Pamela Patton Cone, senior manager of Web development at Time Warner in New York City, was instrumental in creating two company intranets, one specifically for corporate headquarters and one serving all Time Warner companies. To hear more about the projects, log on to CIO Radio at www.cio.com/radio.
CIO: Tell me how you first introduced the intranet to Time Warner corporate.
Cone: When the development team prepared to launch the intranet for the corporate headquarters, we did a stress test on it to make sure the server would hold when lots of people hit it at once. At exactly 11 a.m. we had everyone from IS log on to the site. It should have taken about 15 minutes, but the test lasted about 25 seconds. The server collapsed. We were using middleware that had been misrepresented and really couldn’t take simultaneous hits. We had planned a pizza party afterwards…the pizza hadn’t even arrived by the time everyone was ready for it. We were disappointed of course, but it really was a blessing in disguise. Everyone who participated got on our side; they wanted to help. And we did replace the middleware and retest it successfully.

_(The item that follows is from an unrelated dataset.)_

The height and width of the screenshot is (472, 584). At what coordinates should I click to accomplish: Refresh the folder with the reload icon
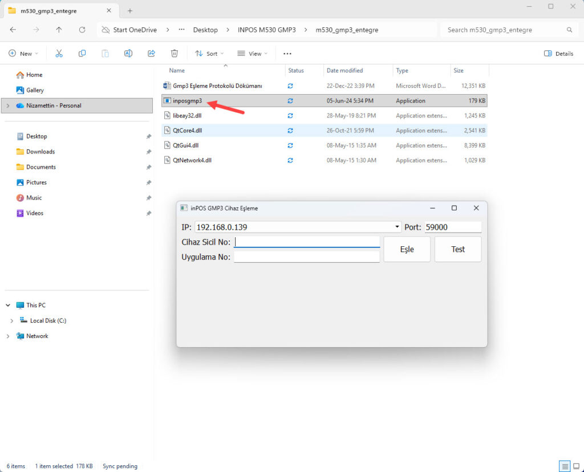point(82,30)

With performance issues under control, was it still difficult to persuade non-IT people that using an intranet was important?
It was difficult at first. We launched a pretty powerful but inexpensive marketing campaign to get everybody involved. I knew that unless we went to their desks and sat with them one-on-one they weren’t going to make the leap, so that was one of our initiatives.
Was sitting down and talking to people enough to overcome resistance?
That was definitely a big help, but it took more—it took a lot of enthusiasm on our part. We did some “party crashing”—we would invite ourselves to meetings where we’d show off proof-of-concept sites and talk about the opportunities on the Web. For example, I attended a meeting of the Minority Business Development Program sponsored by Time Warner. I demonstrated TWIX [Time Warner Information Exchange, the enterprisewide intranet], which wasn’t yet launched, and showed how it could be the platform to connect their minority and women-owned business directory, enabling all Time Warner companies to share this vendor info online.
Did the traditional corporate environment change as a result of this project?
Definitely. People now share information much more quickly and get things accomplished faster. The intranet also brought the company together in wonderful ways, even by posting pictures of the holiday party on the site. It makes us feel like more of a team.